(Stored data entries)
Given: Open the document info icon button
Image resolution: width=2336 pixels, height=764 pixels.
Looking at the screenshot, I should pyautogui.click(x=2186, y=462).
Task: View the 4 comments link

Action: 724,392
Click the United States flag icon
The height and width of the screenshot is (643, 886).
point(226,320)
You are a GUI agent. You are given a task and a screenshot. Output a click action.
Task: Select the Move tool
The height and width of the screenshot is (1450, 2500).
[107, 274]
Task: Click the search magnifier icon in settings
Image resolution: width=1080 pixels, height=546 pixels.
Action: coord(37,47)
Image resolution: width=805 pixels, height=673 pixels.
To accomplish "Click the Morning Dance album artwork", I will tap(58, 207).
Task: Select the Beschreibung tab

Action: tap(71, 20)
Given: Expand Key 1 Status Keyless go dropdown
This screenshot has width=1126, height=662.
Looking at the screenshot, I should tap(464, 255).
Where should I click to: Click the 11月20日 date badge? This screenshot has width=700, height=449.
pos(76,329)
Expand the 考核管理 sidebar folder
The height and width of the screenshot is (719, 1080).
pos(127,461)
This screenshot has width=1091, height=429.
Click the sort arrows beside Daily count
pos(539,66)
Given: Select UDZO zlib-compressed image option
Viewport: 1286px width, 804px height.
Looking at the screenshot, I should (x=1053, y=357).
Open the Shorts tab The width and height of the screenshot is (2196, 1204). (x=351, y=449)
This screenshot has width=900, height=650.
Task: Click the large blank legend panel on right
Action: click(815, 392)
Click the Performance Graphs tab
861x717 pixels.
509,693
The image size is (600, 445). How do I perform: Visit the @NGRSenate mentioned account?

Exercise objective:
Write each entry out again. Do not change a word.

Response below:
Given: Open the document info icon button
Image resolution: width=2336 pixels, height=764 pixels.
Looking at the screenshot, I should pyautogui.click(x=2186, y=462).
Task: View the 4 comments link

Action: 724,392
Click the United States flag icon
The height and width of the screenshot is (643, 886).
point(226,320)
You are a GUI agent. You are given a task and a screenshot. Output a click action.
Task: Select the Move tool
The height and width of the screenshot is (1450, 2500).
[107, 274]
Task: Click the search magnifier icon in settings
Image resolution: width=1080 pixels, height=546 pixels.
Action: coord(37,47)
Image resolution: width=805 pixels, height=673 pixels.
To accomplish "Click the Morning Dance album artwork", I will tap(58, 207).
Task: Select the Beschreibung tab

Action: tap(71, 20)
Given: Expand Key 1 Status Keyless go dropdown
This screenshot has width=1126, height=662.
Looking at the screenshot, I should tap(464, 255).
Where should I click to: Click the 11月20日 date badge? This screenshot has width=700, height=449.
pos(76,329)
Expand the 考核管理 sidebar folder
The height and width of the screenshot is (719, 1080).
pos(127,461)
This screenshot has width=1091, height=429.
Click the sort arrows beside Daily count
pos(539,66)
Given: Select UDZO zlib-compressed image option
Viewport: 1286px width, 804px height.
Looking at the screenshot, I should (x=1053, y=357).
Open the Shorts tab The width and height of the screenshot is (2196, 1204). (x=351, y=449)
This screenshot has width=900, height=650.
Task: Click the large blank legend panel on right
Action: click(815, 392)
Click the Performance Graphs tab
861x717 pixels.
509,693
The image size is (600, 445). How do I perform: Visit the @NGRSenate mentioned account?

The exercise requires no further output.